On the second night there is only one piece, and it is described by Bendix-Balgley as chosen by conductor Kirill Petrenko, who enjoys bringing challenging works to life and being a champion for them. Each Mahler symphony, the concertmaster said, is a world unto itself with a pool of orchestral sound ranging from humor to tragedy.

The orchestra’s previous appearance in Ann Arbor dates back to 2016, when the musicians set aside time to work with instrumental students from the University of Michigan.

“A lot of us take masterclasses,” Bendix-Balgley said. “I’m going to do a master class, and at least 10 of my colleagues are doing the same. It’s always nice to have a presence rather than playing a gig and leaving the next day. The last time we were there, we did the same thing, and we’re pushing more of our tours forward.

Looking back on her career, Bendix-Balgley recalls studying the violin at the age of 4, then dreaming of a career as a performer at the age of 8. His undergraduate college education was at Indiana University before undertaking graduate studies at a conservatory in Munich.

When he expressed interest in joining the Berlin Philharmonic Orchestra, he was concertmaster of the Pittsburgh Symphony Orchestra.

“I joined the Berlin Philharmonic Orchestra in 2014,” he said. “For me, it was a dream job. I have always considered the Philharmonie to be my ideal orchestra. When I saw the chance to audition for solo violin, I was excited and wanted to give it a try.

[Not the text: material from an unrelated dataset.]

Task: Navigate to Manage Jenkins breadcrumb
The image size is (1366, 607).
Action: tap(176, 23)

“Previously, I spent five years in Munich. I had the language and I liked the musical life in Germany. At the time, I was 30 years old and I thought why not give it a try. It worked.

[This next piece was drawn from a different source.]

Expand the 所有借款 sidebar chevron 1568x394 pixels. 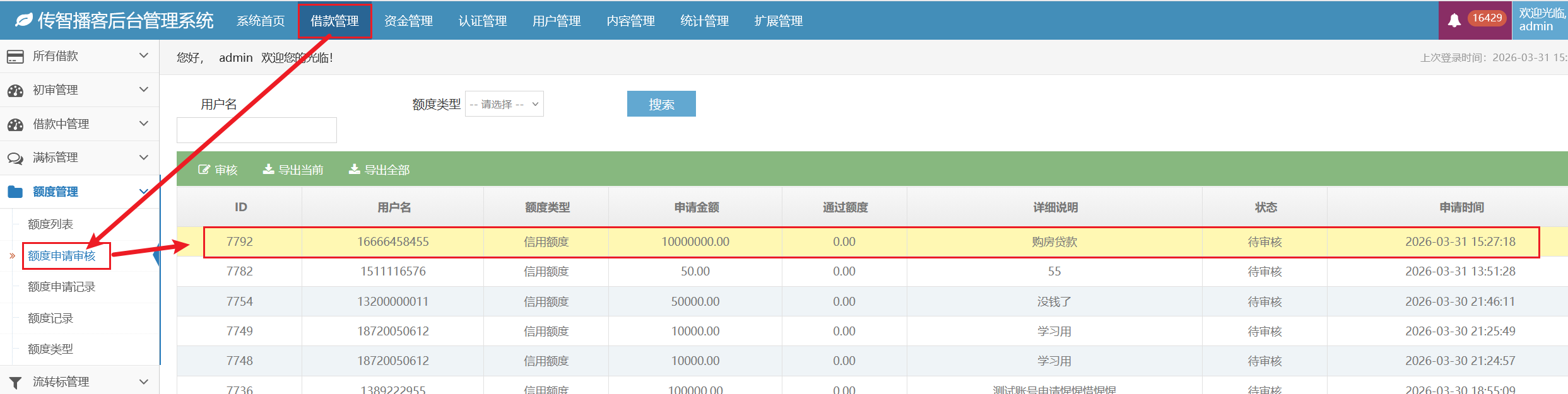click(x=144, y=56)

“I live in Berlin, but I often come back to the United States. I have family over there.

Bendix-Balgley, married to violinist Shanshan Yao and father of a young son, was introduced to klezmer by her father, Erik Bendix, a professional folk dance teacher. The violinist continued to perform with klezmer groups and to compose his own klezmer piece.

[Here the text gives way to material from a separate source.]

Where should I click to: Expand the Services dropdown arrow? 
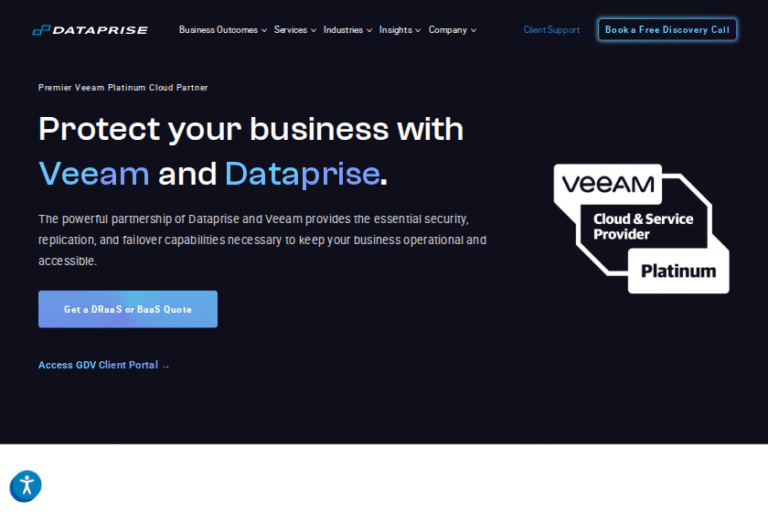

“My father became an expert in Eastern European folk dancing and Yiddish dancing,” the concertmaster explained. “I grew up around klezmer music. When I studied the violin, I also started to learn klezmer music.

“I tried to keep it active. A few years ago, I had the idea of ​​composing a klezmer piece (“Fidi-Fantazye”) for concerto. I did it while I was in Pittsburgh and since then I’ve played it all over America, Europe and Asia. It is an important aspect of my personal and musical heritage.

“Jewish activities mainly go through my musical activities, playing Jewish music and klezmer music. I celebrate Jewish holidays. I admired the great Jewish violinists of the past – Jascha Heifitz, David Oistrakh and Mischa Elman.

When he’s not out in public or making recordings, the violinist enjoys spending time with his family and hiking.

“The orchestra and I are thrilled to be back in America,” said the instrumentalist, who performed for electronic audiences during the COVID lockdown. We were supposed to come back in 2020, but that had to be cancelled. It is important for us to have the link with the American public and to play in the halls.

“Our new musical director is a Russian Jew, and it’s really been an exciting time with the orchestra. He brings a lot of good ideas and energy. We’re happy to come to America and present that.